The rise of the Association of Southeast Asian Nations (ASEAN) is inevitable and China should use the opportunity to tighten links with the region and generate benefits for all.
So wrote Sun Mingchun, vice president of the Chinese Financial Association of Hong Kong, in the Hong Kong Economic Journal, the parent publication of EJ Insight.
Sun identified four main areas of potential for China, chief among them ASEAN’s need to upgrade its infrastructure. The huge fixed investment will offer great opportunities for Chinese industry, ranging from steel and glass to machinery and transport equipment. Taking advantage of that potential could have the added benefit of absorbing China’s excess capacity and helping the country with its own economic upgrade, he said.
ASEAN’s consumer markets are another area that mainland corporates should focus on. Sun expects it will take years for ASEAN to achieve a sizable output in capital-intensive sectors like cars, electrical appliances and smartphones, so sales potential for made-in-China products should be great. Good value-for-money Chinese goods are exactly what ASEAN consumers want right now, he said. That assessment is supported by ASEAN’s place as the 10th-biggest consumer market in the world, with the region’s domestic consumption amounting to as much as 46 percent of China’s, Sun said.
Then there is the issue of wages. Annual labor costs in China have skyrocketed in recent years to be on average US$2,000 more than those in Thailand and the Philippines in 2012, and US$3,000 above Vietnam’s average. The gap was even bigger in comparisons with Indonesia and Cambodia.

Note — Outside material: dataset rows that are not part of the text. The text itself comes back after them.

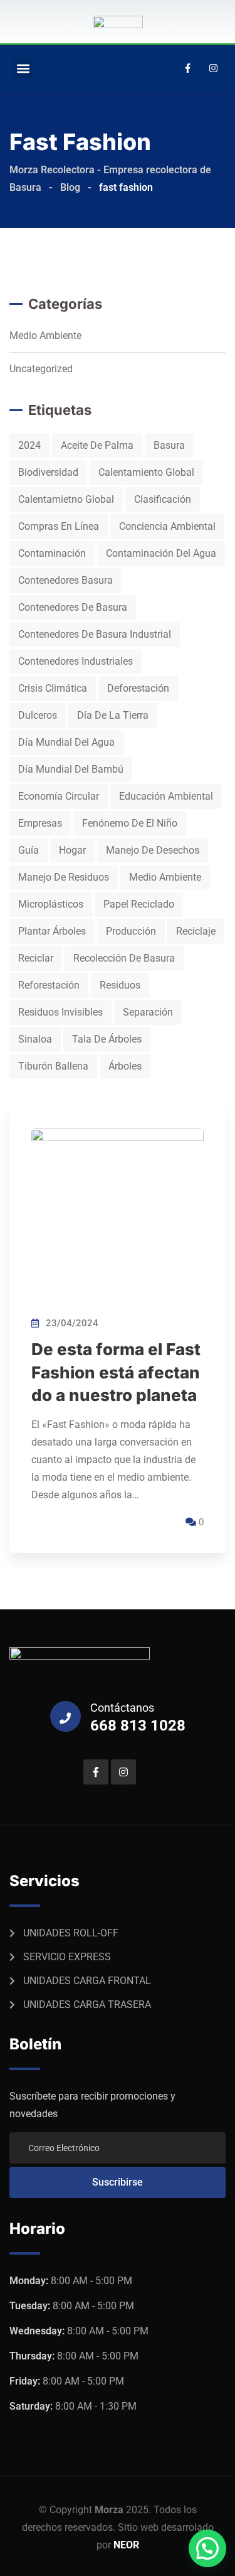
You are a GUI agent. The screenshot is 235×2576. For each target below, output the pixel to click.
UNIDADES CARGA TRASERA (87, 2004)
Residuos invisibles (60, 1012)
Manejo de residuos (63, 877)
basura (169, 445)
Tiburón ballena (53, 1066)
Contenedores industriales (75, 661)
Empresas (40, 823)
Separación (148, 1012)
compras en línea (58, 526)
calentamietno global (66, 499)
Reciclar (35, 958)
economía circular (58, 796)
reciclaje (196, 931)
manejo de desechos (152, 850)
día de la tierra (113, 715)
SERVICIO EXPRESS (67, 1957)
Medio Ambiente (45, 335)
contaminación (52, 553)
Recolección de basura (124, 958)
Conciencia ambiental (167, 526)
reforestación (49, 985)
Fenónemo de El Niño (129, 823)
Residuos (120, 985)
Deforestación (138, 688)
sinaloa (35, 1039)
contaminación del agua (161, 553)
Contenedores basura (65, 580)
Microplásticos (50, 904)
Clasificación (162, 499)
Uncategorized (41, 369)
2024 (29, 445)
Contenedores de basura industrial (94, 634)
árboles (125, 1066)
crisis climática (52, 688)
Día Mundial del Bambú (70, 769)
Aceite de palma (97, 445)
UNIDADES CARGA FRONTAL (87, 1981)
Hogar (72, 850)
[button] (23, 68)
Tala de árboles (107, 1039)
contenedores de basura (72, 607)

Sun said it is true that rising production costs are hurting China’s manufacturers and exporters, but ASEAN is home to a young and skilled labor force and firms in China should make the most of the cost advantage by moving some of their production lines to these countries. If China’s manufacturers don’t make the move, their competitors will, he said.

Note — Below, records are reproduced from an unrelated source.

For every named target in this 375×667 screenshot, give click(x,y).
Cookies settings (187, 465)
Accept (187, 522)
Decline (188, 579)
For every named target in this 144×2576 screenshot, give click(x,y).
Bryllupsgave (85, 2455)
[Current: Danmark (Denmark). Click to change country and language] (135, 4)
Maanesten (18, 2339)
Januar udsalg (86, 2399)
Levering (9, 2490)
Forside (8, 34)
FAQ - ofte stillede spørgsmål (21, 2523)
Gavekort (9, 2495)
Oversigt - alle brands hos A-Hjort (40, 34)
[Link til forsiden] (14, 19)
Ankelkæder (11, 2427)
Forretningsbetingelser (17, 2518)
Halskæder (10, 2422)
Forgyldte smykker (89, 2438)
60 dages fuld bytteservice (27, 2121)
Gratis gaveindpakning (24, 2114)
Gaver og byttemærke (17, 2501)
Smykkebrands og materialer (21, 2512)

Finally, ASEAN’s economic growth is bringing huge demand for capital and foreign exchange — and investment opportunities for China. Energy and resources are two of the promising areas, Sun said. ASEAN countries have also been very receptive to using the renminbi as a currency for trade settlement, investment and financing. The region therefore can play a key role in speeding up renminbi internationalization, Sun said.